In sports medicine, I have what are known as "fast twitch" muscles. That is, my body is designed to deliver short, explosive, powerful bursts of physical energy (which explains why I was a sprinter and jumper in high school track & field). My muscles quickly scream in agony any time they are asked to work for more than minutes. So what business would I have in deciding to tackle an activity that requires the long, patient endurance necessary to run 26.2 miles-an activity best suited to "slow twitch" bodies?
Indeed, the longest distance my legs had previously allowed me to run was less than 10 miles.
As I trained over the spring, summer and fall before the NYC marathon, I asked myself this question over and over again.
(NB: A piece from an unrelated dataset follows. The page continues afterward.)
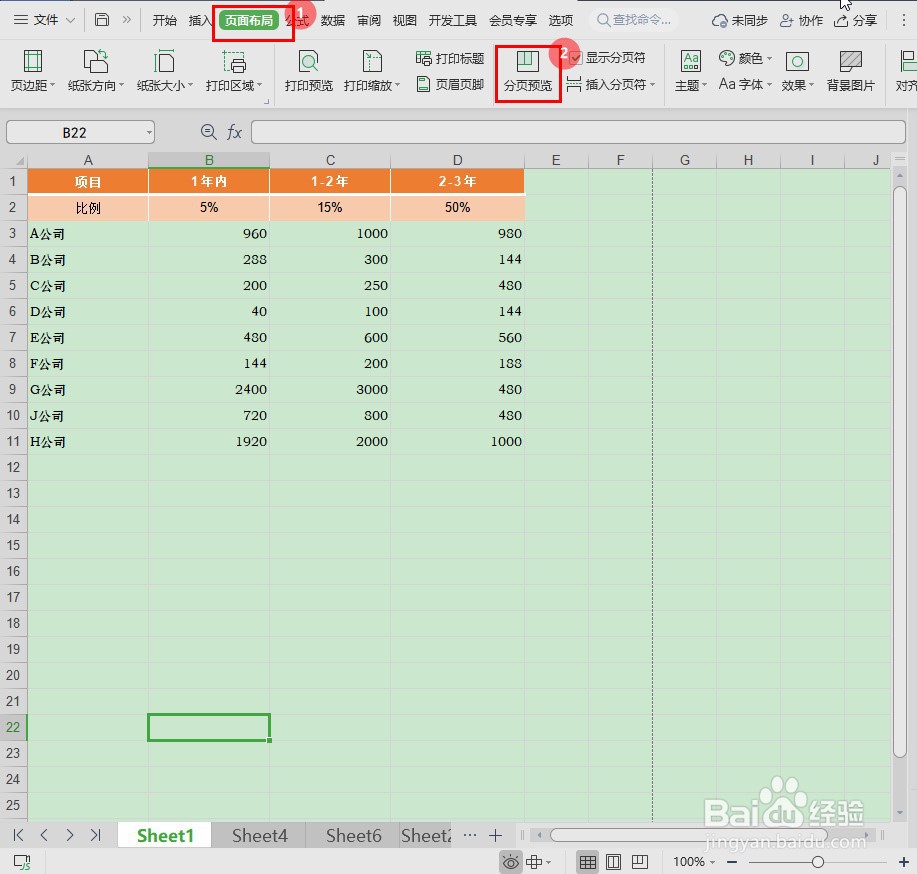917x874 pixels.
Task: Switch to the 数据 ribbon tab
Action: click(332, 20)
Why, indeed?
Best I can come up with as an answer is this: as with the madness that came over me nearly 10 years ago when I took the BIG plunge and tried sky-diving, I observed my significant other do something and thought to myself: "Dammit, if she can do it, so can I!!!"
In this case, my wife Maureen had run the 2001 Marine Corps Marathon in DC while I watched from the sidelines.
It only took Maureen a tiny amount of prodding to convince me to train with her to run New York City. As a marathon virgin, however, I quietly sublimated my fear. How could I POSSIBLY run over 26 miles-a run that would last over four continuous hours???? Have I lost my mind??
But like a man, I courageously swallow my fears and plunged ahead into training-training made much easier by the fact that Maureen is joining me in the hard work.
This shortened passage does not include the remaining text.